■ Instruction ■
Transcribe every row below, keeping each character and line break unchanged.

■ Item coordinate data ■
## START
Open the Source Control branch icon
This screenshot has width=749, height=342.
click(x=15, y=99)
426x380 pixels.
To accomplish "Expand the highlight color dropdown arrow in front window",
## END
■ Response for this exercise ■
Open the Source Control branch icon
This screenshot has width=749, height=342.
click(x=15, y=99)
426x380 pixels.
To accomplish "Expand the highlight color dropdown arrow in front window",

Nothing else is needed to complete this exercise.